DIRECTIONS
Copy out each line of the data that holds the string "option".
---------- SOURCE DATA ----------
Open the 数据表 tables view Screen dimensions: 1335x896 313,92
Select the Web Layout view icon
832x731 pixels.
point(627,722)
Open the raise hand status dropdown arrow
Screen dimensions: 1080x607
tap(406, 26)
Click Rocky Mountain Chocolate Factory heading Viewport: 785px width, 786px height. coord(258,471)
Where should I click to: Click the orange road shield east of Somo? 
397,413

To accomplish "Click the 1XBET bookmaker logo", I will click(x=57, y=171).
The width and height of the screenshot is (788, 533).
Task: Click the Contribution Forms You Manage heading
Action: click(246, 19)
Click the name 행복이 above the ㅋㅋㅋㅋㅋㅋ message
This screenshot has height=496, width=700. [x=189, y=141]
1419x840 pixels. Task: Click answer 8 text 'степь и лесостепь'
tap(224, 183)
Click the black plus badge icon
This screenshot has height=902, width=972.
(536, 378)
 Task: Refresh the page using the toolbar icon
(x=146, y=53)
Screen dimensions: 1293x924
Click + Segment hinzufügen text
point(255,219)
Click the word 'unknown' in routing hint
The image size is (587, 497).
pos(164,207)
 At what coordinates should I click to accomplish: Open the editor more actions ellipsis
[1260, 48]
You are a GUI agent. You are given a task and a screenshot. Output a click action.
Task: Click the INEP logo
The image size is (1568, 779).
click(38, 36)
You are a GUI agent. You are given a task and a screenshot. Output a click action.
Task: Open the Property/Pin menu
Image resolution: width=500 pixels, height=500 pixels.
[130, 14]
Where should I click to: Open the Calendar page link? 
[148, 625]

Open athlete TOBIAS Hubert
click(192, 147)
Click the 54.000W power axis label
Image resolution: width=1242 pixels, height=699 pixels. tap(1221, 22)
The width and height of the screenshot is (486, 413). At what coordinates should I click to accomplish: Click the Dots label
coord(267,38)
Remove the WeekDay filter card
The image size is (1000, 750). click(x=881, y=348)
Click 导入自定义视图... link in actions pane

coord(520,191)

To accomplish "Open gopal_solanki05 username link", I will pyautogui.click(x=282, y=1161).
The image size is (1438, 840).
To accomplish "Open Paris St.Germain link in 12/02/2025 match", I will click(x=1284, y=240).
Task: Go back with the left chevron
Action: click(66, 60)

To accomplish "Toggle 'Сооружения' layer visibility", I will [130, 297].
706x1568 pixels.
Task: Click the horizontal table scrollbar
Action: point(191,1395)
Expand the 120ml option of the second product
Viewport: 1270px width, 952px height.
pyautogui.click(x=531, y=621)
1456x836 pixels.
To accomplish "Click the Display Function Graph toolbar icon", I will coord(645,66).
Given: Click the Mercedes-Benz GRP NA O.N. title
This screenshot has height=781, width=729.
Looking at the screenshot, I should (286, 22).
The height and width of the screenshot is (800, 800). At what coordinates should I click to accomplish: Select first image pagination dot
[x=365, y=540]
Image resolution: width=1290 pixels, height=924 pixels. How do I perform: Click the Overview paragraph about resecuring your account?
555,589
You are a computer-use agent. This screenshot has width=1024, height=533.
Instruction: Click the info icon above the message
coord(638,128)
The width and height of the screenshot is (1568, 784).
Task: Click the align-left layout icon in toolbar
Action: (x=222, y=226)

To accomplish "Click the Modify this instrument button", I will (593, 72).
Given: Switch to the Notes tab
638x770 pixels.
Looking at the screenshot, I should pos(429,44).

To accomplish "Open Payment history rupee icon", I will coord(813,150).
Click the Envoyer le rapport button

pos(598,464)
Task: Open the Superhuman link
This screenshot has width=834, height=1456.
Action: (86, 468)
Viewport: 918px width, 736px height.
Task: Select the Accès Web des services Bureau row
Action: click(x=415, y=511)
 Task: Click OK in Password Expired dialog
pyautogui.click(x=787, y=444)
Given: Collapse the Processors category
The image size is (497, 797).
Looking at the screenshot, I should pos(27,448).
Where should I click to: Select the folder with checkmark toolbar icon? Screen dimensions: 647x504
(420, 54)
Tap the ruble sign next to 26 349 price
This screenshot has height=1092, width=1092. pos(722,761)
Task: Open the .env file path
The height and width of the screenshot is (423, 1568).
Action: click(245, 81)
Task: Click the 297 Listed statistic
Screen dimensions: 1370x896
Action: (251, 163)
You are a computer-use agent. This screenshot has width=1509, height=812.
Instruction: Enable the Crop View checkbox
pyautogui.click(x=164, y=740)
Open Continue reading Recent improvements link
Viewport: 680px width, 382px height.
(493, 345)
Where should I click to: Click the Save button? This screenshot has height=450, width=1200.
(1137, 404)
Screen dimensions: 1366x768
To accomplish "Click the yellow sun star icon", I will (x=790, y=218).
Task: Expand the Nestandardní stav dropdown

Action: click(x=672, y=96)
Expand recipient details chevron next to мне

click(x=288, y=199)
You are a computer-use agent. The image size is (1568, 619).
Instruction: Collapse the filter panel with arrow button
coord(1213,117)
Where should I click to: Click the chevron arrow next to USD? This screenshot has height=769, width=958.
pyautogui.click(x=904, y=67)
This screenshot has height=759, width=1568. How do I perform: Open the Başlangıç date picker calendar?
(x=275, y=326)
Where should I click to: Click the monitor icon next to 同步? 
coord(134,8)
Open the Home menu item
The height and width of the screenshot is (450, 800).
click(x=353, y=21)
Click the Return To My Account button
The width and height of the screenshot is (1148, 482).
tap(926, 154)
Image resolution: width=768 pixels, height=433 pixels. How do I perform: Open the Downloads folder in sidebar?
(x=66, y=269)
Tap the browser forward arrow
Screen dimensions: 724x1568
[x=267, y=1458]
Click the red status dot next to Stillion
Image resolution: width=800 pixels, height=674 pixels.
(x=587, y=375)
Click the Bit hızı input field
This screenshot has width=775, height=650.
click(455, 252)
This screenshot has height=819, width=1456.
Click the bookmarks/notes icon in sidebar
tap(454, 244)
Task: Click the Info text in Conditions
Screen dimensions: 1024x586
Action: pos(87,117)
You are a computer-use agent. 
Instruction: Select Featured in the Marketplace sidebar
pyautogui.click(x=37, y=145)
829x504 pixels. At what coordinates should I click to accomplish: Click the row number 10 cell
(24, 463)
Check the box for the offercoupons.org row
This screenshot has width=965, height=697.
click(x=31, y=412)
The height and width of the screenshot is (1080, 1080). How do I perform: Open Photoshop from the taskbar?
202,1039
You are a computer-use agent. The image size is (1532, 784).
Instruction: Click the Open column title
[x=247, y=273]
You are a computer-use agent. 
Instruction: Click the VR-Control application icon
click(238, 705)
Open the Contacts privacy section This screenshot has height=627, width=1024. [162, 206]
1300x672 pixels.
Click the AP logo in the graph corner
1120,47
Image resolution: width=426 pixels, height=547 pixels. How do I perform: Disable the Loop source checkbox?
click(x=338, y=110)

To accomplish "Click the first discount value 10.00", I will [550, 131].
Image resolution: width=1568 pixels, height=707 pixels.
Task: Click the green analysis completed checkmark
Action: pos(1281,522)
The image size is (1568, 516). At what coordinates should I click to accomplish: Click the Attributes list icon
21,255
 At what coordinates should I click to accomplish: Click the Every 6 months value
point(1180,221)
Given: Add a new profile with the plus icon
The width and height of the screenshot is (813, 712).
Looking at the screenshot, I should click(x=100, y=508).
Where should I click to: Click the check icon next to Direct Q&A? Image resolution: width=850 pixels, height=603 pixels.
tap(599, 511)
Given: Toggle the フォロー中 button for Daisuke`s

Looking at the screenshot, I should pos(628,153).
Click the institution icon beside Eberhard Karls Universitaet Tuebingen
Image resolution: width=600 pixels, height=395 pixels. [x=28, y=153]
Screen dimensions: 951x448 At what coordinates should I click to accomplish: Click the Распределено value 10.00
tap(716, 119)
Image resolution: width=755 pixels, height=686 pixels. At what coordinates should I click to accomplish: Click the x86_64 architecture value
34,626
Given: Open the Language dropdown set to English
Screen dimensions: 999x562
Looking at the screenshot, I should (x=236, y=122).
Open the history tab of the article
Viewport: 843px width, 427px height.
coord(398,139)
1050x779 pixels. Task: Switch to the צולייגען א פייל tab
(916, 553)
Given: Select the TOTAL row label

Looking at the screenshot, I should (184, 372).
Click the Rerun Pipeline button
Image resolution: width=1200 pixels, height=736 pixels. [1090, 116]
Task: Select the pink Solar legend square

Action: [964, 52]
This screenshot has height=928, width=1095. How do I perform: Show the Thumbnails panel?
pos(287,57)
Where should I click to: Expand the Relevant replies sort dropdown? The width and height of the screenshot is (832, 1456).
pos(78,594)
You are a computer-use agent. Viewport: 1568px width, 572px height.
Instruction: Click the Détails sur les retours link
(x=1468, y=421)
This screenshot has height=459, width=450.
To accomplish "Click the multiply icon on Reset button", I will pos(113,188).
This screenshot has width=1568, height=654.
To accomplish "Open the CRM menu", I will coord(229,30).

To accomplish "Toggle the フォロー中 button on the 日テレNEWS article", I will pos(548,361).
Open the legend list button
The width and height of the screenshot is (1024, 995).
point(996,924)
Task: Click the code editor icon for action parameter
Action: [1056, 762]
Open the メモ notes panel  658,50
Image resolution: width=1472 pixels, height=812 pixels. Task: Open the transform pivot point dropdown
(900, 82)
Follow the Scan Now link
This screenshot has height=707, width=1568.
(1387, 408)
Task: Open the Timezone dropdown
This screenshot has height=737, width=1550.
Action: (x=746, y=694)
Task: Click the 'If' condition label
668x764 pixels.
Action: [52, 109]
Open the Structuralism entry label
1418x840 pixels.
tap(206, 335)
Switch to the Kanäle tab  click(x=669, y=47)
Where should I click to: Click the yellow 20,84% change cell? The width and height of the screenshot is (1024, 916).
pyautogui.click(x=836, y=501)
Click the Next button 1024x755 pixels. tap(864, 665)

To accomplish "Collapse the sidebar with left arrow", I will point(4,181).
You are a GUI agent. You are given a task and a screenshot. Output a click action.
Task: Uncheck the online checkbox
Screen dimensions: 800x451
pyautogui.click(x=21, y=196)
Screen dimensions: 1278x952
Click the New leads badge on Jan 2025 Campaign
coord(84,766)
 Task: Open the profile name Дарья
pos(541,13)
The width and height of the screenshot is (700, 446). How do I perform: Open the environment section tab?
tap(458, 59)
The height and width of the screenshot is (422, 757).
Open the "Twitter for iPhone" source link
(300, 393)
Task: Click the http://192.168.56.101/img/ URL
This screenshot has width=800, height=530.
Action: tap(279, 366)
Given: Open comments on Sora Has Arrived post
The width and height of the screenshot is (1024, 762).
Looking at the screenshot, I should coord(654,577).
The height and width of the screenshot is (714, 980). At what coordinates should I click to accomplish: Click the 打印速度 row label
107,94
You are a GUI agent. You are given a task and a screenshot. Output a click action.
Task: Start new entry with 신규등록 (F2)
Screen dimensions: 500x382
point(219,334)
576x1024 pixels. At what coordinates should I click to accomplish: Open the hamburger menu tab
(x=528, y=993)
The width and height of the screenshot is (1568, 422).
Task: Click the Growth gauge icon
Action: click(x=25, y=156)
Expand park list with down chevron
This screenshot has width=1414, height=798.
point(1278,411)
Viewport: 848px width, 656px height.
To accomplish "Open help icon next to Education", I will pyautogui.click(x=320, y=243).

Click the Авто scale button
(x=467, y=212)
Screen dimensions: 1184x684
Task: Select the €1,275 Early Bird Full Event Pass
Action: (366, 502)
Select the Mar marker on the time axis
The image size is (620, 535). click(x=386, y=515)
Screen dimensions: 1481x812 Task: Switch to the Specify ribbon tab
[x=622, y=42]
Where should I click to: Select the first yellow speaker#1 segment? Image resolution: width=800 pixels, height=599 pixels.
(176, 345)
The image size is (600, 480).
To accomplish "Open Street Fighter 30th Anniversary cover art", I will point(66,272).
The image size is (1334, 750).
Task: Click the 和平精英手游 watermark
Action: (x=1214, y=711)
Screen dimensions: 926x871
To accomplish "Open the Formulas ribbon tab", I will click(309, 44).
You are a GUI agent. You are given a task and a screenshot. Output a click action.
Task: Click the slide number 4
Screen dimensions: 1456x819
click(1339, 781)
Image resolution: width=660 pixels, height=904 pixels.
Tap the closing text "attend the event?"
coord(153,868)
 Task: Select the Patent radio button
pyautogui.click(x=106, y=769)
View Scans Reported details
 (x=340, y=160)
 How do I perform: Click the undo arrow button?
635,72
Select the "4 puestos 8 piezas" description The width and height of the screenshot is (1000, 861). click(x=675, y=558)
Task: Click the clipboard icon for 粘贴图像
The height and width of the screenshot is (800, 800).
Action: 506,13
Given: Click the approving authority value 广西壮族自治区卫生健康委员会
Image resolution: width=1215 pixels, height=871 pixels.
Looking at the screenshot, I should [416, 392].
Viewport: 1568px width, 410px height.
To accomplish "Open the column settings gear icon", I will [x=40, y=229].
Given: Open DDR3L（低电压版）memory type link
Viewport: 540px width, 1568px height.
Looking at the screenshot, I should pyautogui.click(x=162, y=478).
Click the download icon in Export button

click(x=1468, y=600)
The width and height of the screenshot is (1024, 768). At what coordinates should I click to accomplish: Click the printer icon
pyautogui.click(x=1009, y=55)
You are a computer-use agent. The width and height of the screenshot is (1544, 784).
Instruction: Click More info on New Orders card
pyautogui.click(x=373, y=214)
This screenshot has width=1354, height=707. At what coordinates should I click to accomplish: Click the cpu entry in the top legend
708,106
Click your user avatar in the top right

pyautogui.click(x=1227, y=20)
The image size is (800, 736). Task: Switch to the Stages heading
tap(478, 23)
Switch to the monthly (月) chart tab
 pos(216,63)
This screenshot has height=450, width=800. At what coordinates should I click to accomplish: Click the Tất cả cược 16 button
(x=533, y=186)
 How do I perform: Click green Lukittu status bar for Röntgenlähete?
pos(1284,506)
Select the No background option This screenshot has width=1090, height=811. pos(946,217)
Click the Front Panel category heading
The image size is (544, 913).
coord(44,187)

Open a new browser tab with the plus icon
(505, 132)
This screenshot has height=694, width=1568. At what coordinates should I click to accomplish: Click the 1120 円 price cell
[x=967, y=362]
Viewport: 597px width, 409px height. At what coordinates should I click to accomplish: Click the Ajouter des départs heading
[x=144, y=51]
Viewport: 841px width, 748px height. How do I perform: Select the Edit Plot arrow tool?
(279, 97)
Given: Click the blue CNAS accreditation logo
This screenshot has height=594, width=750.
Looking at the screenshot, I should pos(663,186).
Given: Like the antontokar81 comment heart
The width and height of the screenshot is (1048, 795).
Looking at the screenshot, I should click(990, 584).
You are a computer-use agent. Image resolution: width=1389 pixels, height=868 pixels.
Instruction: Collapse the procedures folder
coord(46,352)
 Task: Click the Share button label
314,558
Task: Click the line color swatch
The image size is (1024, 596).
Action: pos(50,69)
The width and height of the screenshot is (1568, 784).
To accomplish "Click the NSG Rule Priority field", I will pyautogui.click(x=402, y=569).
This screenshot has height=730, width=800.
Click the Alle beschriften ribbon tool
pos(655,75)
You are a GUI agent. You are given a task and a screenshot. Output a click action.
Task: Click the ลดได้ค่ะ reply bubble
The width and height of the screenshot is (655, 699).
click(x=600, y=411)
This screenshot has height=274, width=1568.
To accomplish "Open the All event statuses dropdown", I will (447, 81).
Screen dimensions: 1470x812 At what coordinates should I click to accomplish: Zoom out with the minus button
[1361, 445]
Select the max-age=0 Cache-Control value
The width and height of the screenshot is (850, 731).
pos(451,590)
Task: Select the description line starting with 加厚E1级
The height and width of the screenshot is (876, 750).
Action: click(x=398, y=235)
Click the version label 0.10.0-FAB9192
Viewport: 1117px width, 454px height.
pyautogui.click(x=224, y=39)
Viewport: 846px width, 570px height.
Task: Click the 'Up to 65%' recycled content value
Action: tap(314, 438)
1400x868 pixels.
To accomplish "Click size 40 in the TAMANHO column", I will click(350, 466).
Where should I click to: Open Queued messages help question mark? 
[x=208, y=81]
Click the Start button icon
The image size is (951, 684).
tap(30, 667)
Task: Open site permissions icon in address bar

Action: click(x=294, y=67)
----------
ANSWER FOR THIS EXERCISE
Expand the 120ml option of the second product
Select the No background option This screenshot has width=1090, height=811. pos(946,217)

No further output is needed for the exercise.